At first, she thought the big storm had shut down the place for the night. But she soon learned through the restaurant worker grapevine that David’s KPT was closed for good. And she was out of a job.

Reynolds said there was a human resources manager on site from The Kennebunkport Resort Collection who passed out envelopes with information on severance pay and filing for unemployment.

But Reynolds didn’t get the thing she wanted most: notice.

“I have a family I have to take care of,” she said. “I’m a single mom. I have a mortgage to pay. And no notification whatsoever from anybody.”

An estimated 45 full-time employees of David’s KPT, located in The Boathouse Waterfront Hotel, were abruptly fired Monday when KRC, which owns the restaurant in partnership with Portland chef David Turin, decided to close the restaurant for the winter. It will reopen in 2018 with a new name and concept, despite the fact that this year has been most profitable year ever for David’s KPT, according to Turin.

Whitney Butts, a University of Southern Maine student who worked as a server at the restaurant for two years, said she found out about the closure late Monday afternoon, when a co-worker texted her. That employee had heard the news from a former co-worker who had seen the restaurant’s announcement on Facebook.

Butts and other employees said they expect relatively sudden closures in the restaurant business. It’s the way this particular situation was handled that is hard to swallow, they said.

“I still haven’t been contacted by anybody, from management or anything, which I thought was weird,” Butts said. “I’m kind of in shock. I was just so blindsided. It was really upsetting.”

Tim Harrington, founding partner of KRC, said the details of the closure were “contractual” and determined by lawyers and human resource professionals.

“It’s a legal matter, basically, and that’s the way that it goes down,” he said. “We’re taking very good care of (the employees), over and above what was advised. That’s just the way it has to happen.”

Harrington said he found it “hard to believe” that some employees haven’t been contacted yet. He said he and his team met with managers Monday morning at the restaurant, and someone was there all day to speak with employees coming in for their shifts. Employees who weren’t there got phone calls, he said.

“I was there to project kindness,” he said. “We’re not going to let anyone fall through the cracks. No one’s going to not pay their rent because of it.”

Cosmo Nims commuted from Cape Elizabeth for his job as a full-time bartender, and when he arrived Monday found managers standing around in the parking lot.

“None of the owners talked to us,” he said. “There was an HR lady there who gave us a packet. They didn’t send out any official communication whatsoever.”
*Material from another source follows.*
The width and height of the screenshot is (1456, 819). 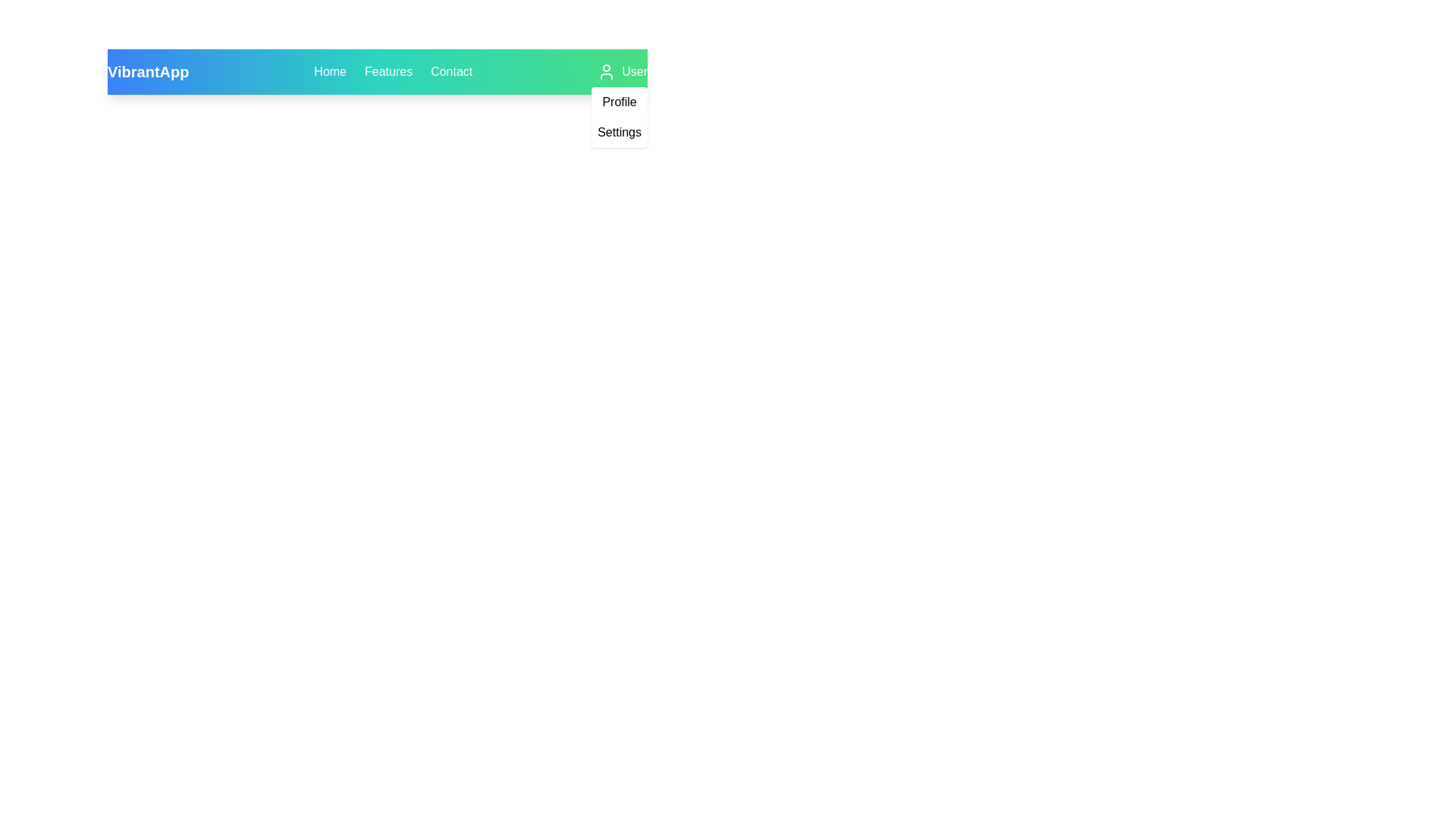 I want to click on the Home navigation link, so click(x=329, y=72).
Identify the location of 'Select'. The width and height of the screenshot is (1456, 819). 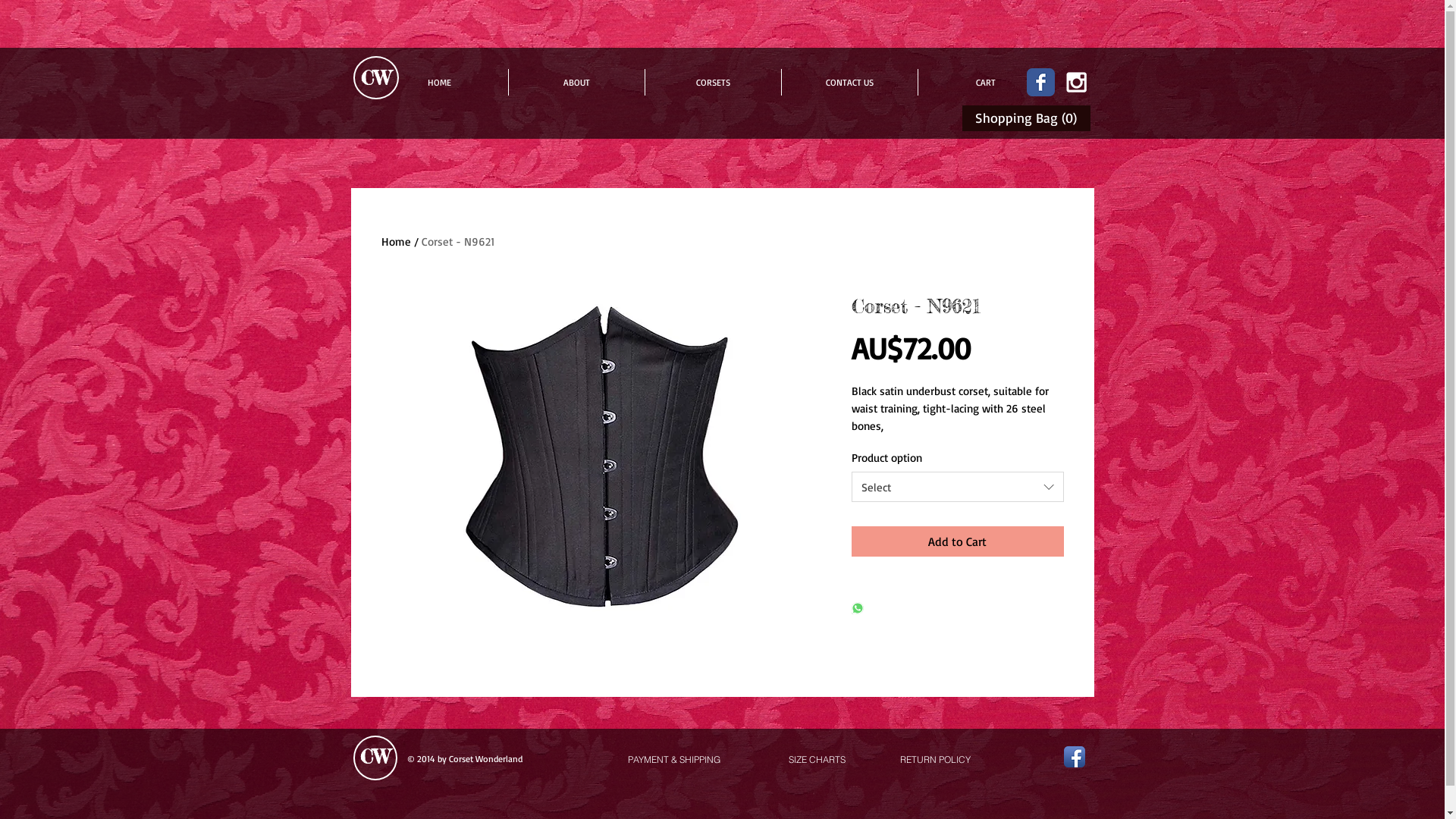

Nims and some other employees went out for drinks afterward and “we started getting calls from people who showed up for later shifts, and no one was there.”

Employees expressed surprise, especially since the restaurant rolled out a new menu two weeks ago and appeared to be doing well.

“Just a few days ago, we were all sent an email about dressing up for Halloween,” said Kayleigh Shrader, a server. “And we just got our schedules, too, so no, there was absolutely no indication whatsoever.”

Shrader had the day off Monday, but went to the restaurant after getting a call from a co-worker. She showed up a half-hour later, and “everyone was gone” except for the kitchen manager, another kitchen worker and a human resources manager, she said.

“She just handed me a piece of paper telling me how to apply for unemployment,” Shrader said. “And I’m standing there with my 3-year-old on my hip, like ‘Are you kidding me?’ ”

Employees also expressed surprise that they haven’t heard anything from Turin, whom they all seem to like and respect.

Turin said that’s because he was instructed not to contact anyone, and he is not allowed to offer them jobs at his other restaurants. Turin also owns David’s Restaurant in Portland’s Monument Square; David’s Opus 10, a small fine-dining restaurant within David’s Restaurant; and David’s 388, a neighborhood restaurant in South Portland.

“I had a non-compete clause as part of my contract, so I cannot recruit anybody,” he said. “And it was suggested to me firmly that I don’t reach out, which is hard for me.”

He said that in addition to the estimated 45 full-time employees who lost their jobs Monday, another 25-30 seasonal workers were affected.

Turin described the partnership with KRC as “an unusual one” in which he owned the intellectual property, such as his recipes, but none of the physical, not even “a teaspoon in that building.” He was directly responsible for the operation of the restaurant, except for marketing and bookkeeping. Employees were paid by KRC, he said.

Turin says he was just as blindsided as his employees, learning of the closure “only briefly” before the managers.

“It was an amazing run,” he said. “We made a lot of money. The decision to close the restaurant came from my partners, for a reason that I don’t fully understand.”

Turin said David’s KPT exceeded its revenue goals every year and was more profitable this year than any since it opened in 2013. The restaurant’s revenue was $4.5 million this year, he said, compared with $4.3 million last year.